Under the limited public forum analysis, property remains a nonpublic forum as to all unspecified uses, Cornelius, 473 U.S. at 802, 105 S.Ct. at 3448; Perry Educ. Ass'n v. Perry Local Educs.' Ass'n, 460 U.S. 37, 48, 103 S.Ct. 948, 956, 74 L.Ed.2d 794 (1983), and exclusion of uses--even if based upon subject matter or the speaker's identity--need only be reasonable and viewpoint-neutral to pass constitutional muster. See Board of Airport Comm'rs v. Jews for Jesus, Inc., --- U.S. ----, 107 S.Ct. 2568, 2571, 96 L.Ed.2d 500 (1987); Cornelius, 473 U.S. at 806, 105 S.Ct. at 3451. See also Greer v. Spock, 424 U.S. 828, 96 S.Ct. 1211, 47 L.Ed.2d 505 (1976) (political candidates can be excluded from speaking at a military reservation even though other members of the public are permitted to speak on other subjects); Lehman v. City of Shaker Heights, 418 U.S. 298, 94 S.Ct. 2714, 41 L.Ed.2d 770 (1974) (city can exclude political advertising from advertising space in city's transit system); Calash v. City of Bridgeport, 788 F.2d 80, 82 (2d Cir.1986) (for-profit businesses can be excluded from a municipal auditorium available for use only by charitable and nonprofit organizations). For appellee to succeed in the district court, therefore, it must establish that New York State's access policy has created a limited public forum intended to benefit religious organizations such as Deeper Life and encompassing the purposes for which the organization seeks to use the school property. See Calash, 788 F.2d at 84 (state may create a public forum "for use only by certain speakers or for discussion of certain topics").
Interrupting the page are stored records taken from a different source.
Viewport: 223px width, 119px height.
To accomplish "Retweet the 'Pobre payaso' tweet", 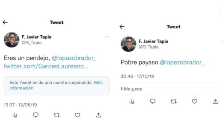I will coord(174,101).
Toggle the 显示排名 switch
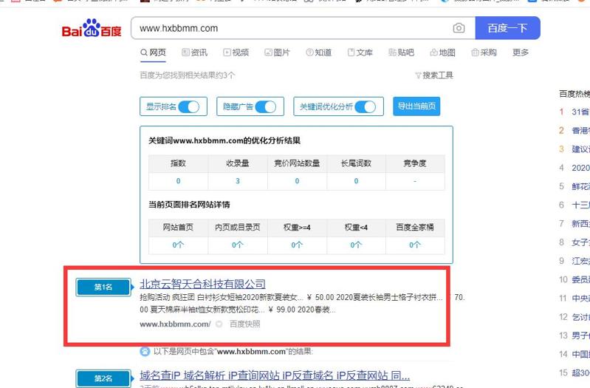This screenshot has width=590, height=388. 188,106
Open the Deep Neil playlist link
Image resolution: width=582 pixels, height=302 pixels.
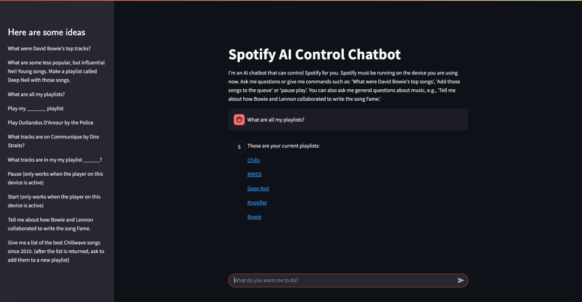pos(258,189)
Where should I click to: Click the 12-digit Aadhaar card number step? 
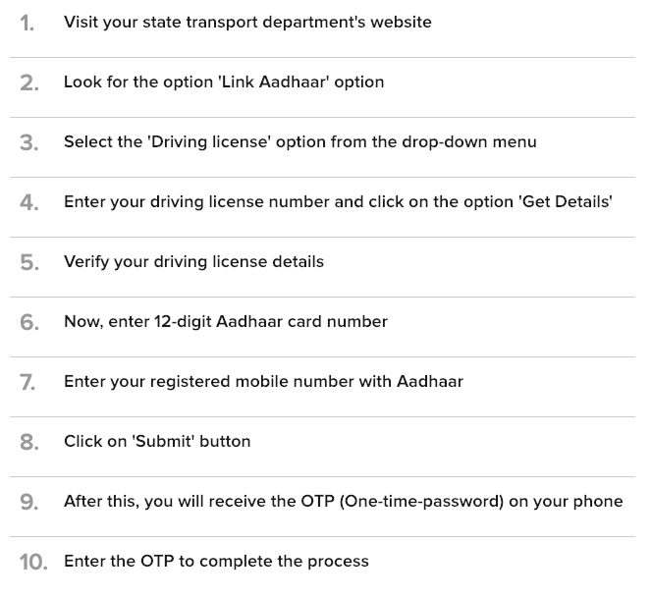tap(226, 321)
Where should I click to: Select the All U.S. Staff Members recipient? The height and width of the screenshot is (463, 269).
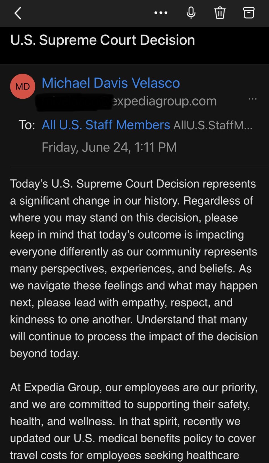pos(106,125)
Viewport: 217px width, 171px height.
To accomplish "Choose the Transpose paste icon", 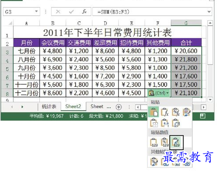I will coord(176,123).

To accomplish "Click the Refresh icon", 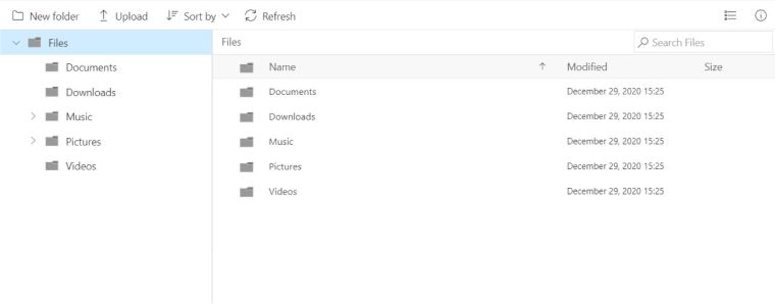I will coord(250,16).
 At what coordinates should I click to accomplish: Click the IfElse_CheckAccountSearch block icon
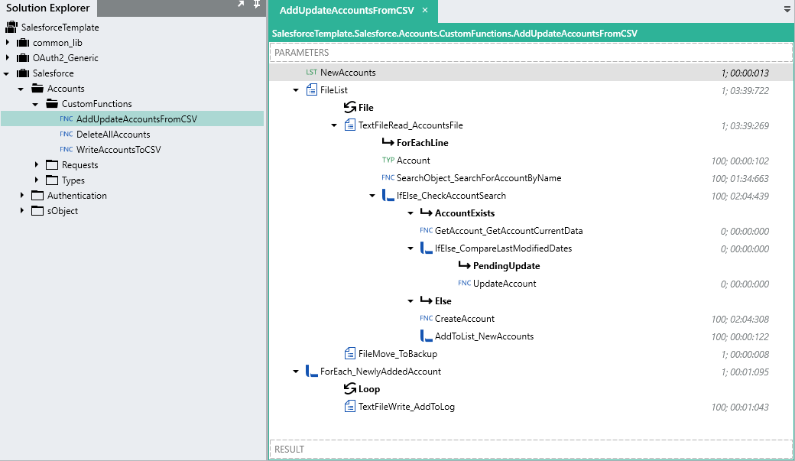pos(388,196)
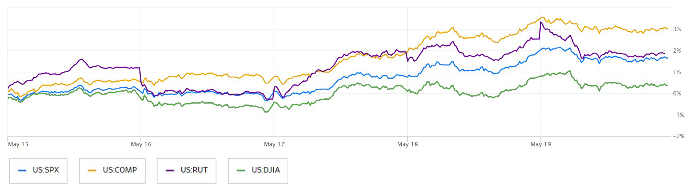Select the May 18 x-axis label
Screen dimensions: 690x193
tap(407, 144)
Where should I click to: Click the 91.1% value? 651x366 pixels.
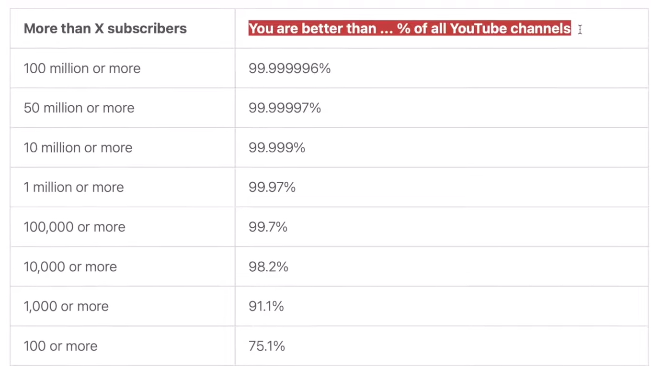[266, 306]
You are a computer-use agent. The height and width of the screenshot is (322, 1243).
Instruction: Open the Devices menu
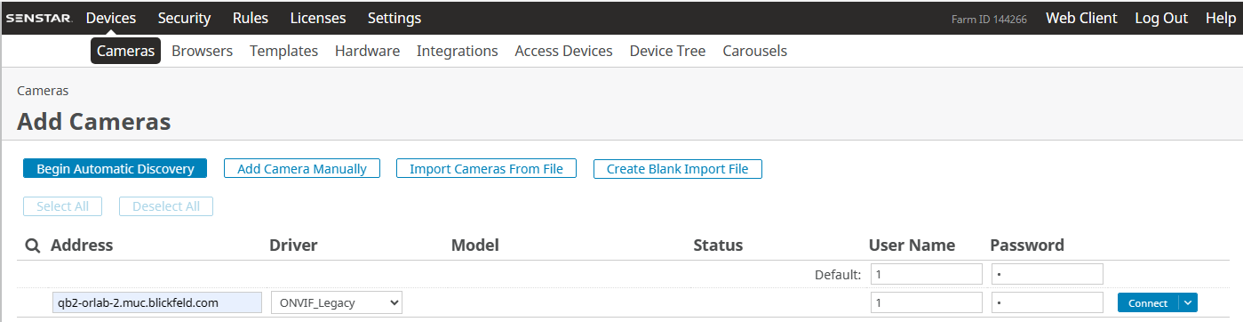[111, 18]
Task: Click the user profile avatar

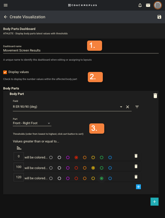Action: [x=158, y=5]
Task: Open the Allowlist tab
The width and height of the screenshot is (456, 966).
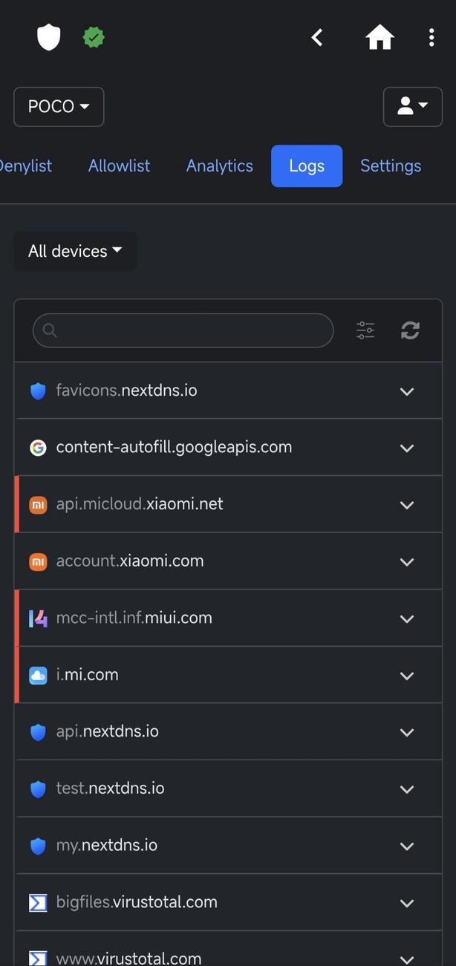Action: (119, 166)
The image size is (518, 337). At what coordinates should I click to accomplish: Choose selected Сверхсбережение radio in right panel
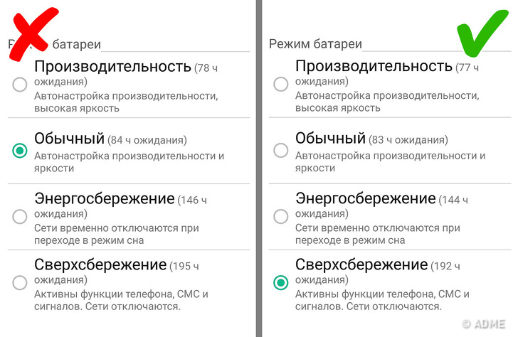click(281, 282)
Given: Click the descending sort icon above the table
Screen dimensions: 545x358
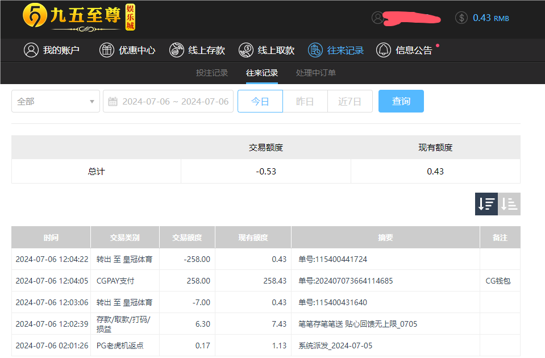Looking at the screenshot, I should click(486, 203).
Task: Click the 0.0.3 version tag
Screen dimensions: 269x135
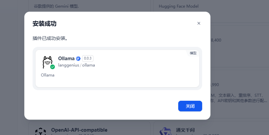Action: click(x=88, y=59)
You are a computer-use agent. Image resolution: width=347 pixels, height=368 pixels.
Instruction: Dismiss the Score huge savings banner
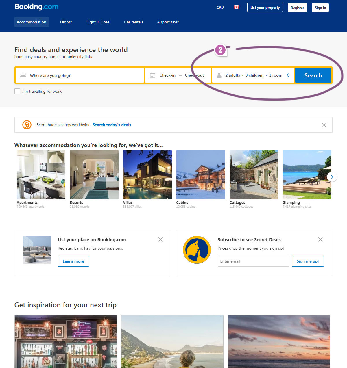(x=324, y=125)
"[C]ritical to a finding that [the State] has created a limited public forum," id. at at 83, is a determination of the State's intent in establishing the forum. By state law, public school buildings may be used by the general public only for the nine purposes enumerated in New York Education Law Sec. 414. The provision of religious worship, instruction, and fundraising is not among these purposes. See Trietley v. Board of Educ., 65 A.D.2d 1, 5-6, 409 N.Y.S.2d 912, 915 (4th Dep't 1978). Moreover, the regulations governing the use of school premises expressly exclude fundraising for, teaching the tenets of, or distributing material promoting a particular religion. Board of Education of the City of New York, Permit Processing Procedure, Fee Schedules, and Rules and Regulations Governing the Extended Use of School Buildings, Special Circular No. 4 (1978-79), Secs. 5.6(c), 5.20, 5.27. Such regulations are also indicative of the State's...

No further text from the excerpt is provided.